Творческое продолжение классики
Это художественная фантазия на тему произведения «Щелкунчик и Мышиный король» автора Эрнст Теодор Амадей Гофман. Как бы мог продолжиться сюжет, если бы писатель решил его развить?
Оригинальный отрывок
Рассказывают, что через год юный Дроссельмейер увёз Мари в золотой карете, запряжённой серебряными лошадьми. На свадьбе танцевали двадцать две тысячи нарядных кукол, сверкающих бриллиантами и жемчугами, а Мари, говорят, и поныне королева в волшебной стране, где повсюду можно увидеть сверкающие цукатные рощи, прозрачные марципановые замки — словом, самые удивительные вещи, если только у тебя, конечно, есть на это глаза.
Продолжение
Маше Штальбаум исполнялось десять.
Три года прошло — три года и три месяца, если быть совсем точным, а советник Дроссельмейер всегда настаивал на точности, даже когда речь шла о вещах, которые точности не поддавались. Три года с той рождественской ночи. С ёлки. С Щелкунчика.
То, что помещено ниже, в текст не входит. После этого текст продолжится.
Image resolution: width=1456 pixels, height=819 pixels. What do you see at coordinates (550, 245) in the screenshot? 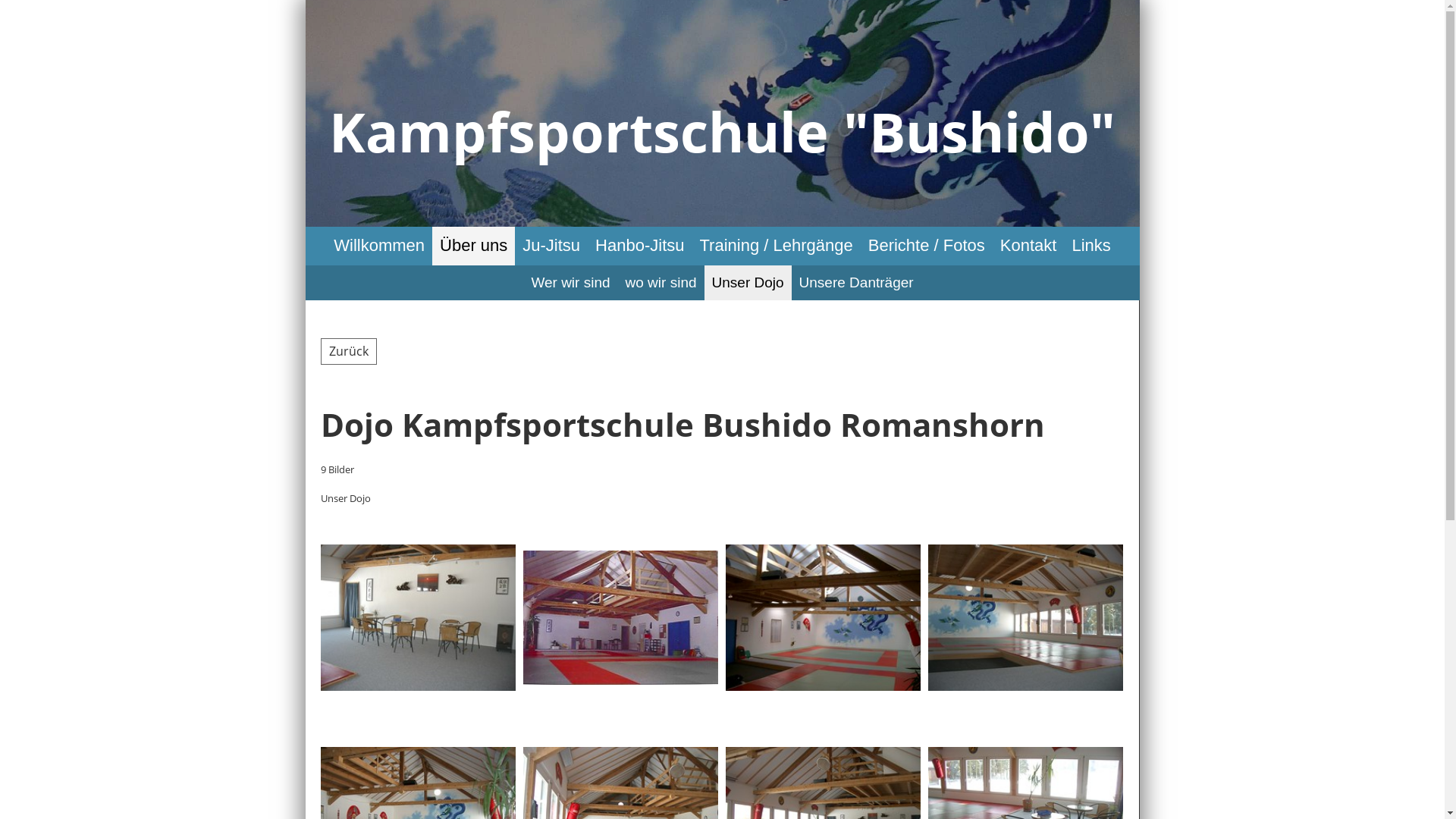
I see `'Ju-Jitsu'` at bounding box center [550, 245].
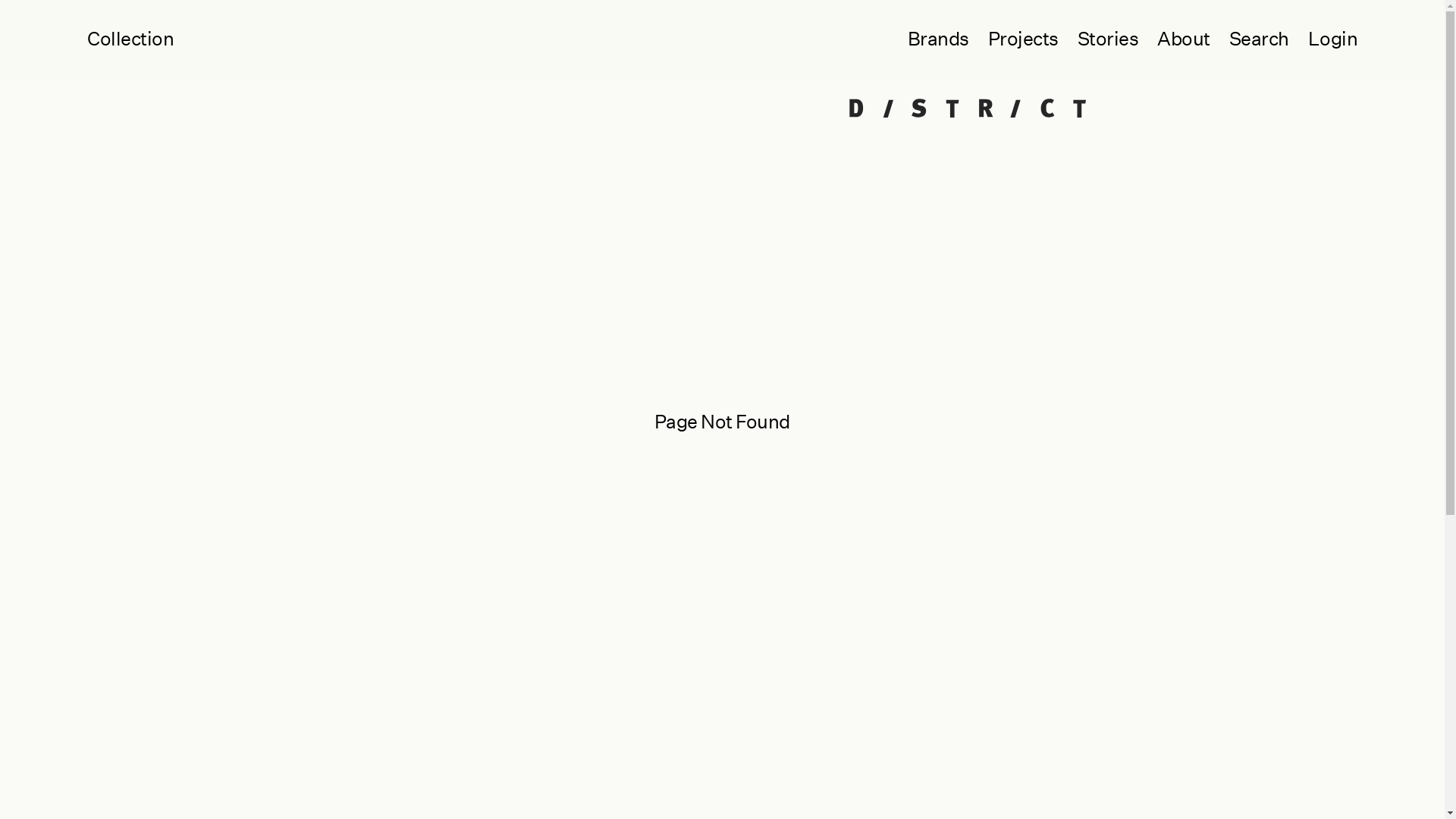  Describe the element at coordinates (888, 38) in the screenshot. I see `'Brands'` at that location.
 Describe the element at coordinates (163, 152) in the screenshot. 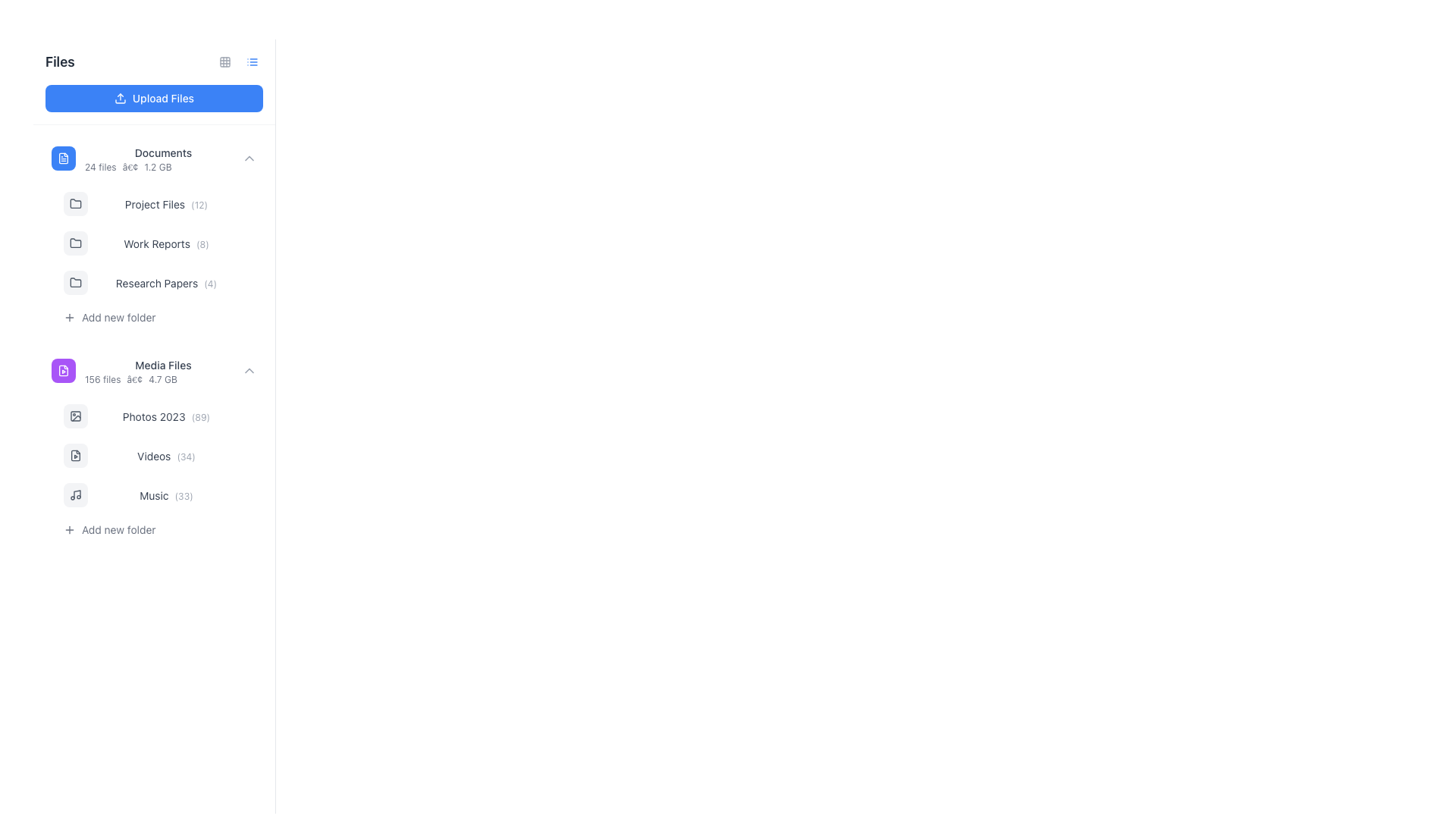

I see `the 'Documents' text label, which identifies the 'Documents' category in the file management interface and is located immediately to the right of the file icon` at that location.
С мышиного короля о семи головах — хотя, впрочем, Мари давно уже не была уверена в числе голов. Семь? Или пять? Или вовсе три, а остальные она придумала?
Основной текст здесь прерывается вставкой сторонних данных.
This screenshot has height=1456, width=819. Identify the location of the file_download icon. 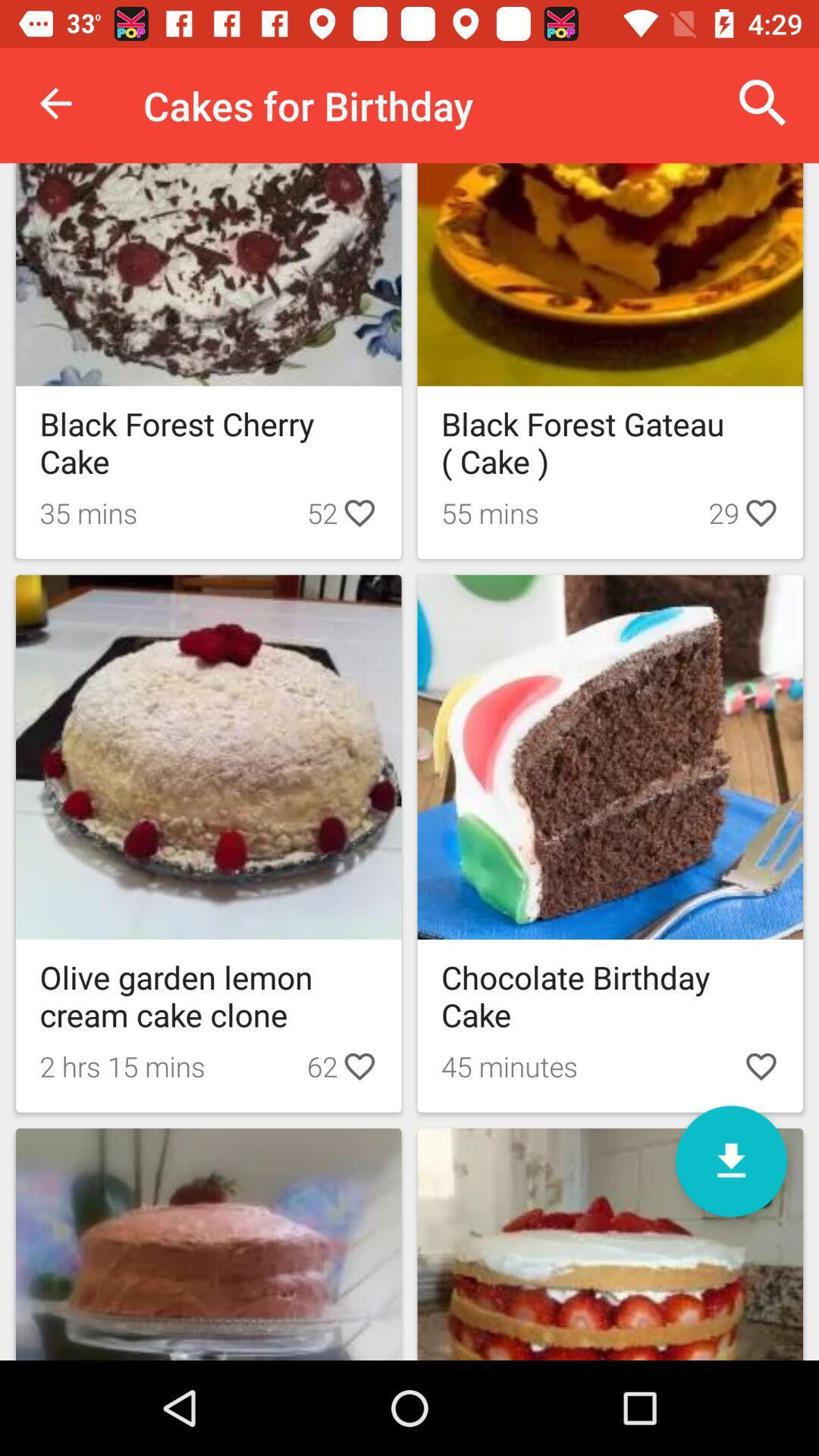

Фриц, разумеется, говорил, что она всё придумала. Целиком. С первого мышиного писка до последнего серебряного коня.
Но день рождения — десятый — был настоящим, и настоящими были гости, и настоящим было платье с кружевным воротником, которое мама гладила с утра. Гладила и приговаривала что-то про пятно — было пятно или не было, Мари не поняла. Она стояла у окна и смотрела на дождь.
Октябрь в Нюрнберге — серый. Не тот серый, что бывает на акварелях, благородный и прозрачный, а другой — тяжёлый, как мокрая шерсть. Деревья на Шпиттальгассе стояли голые, и только один каштан ещё держался, цеплялся за свои листья — рыжие, скрюченные, похожие на маленькие сжатые кулаки.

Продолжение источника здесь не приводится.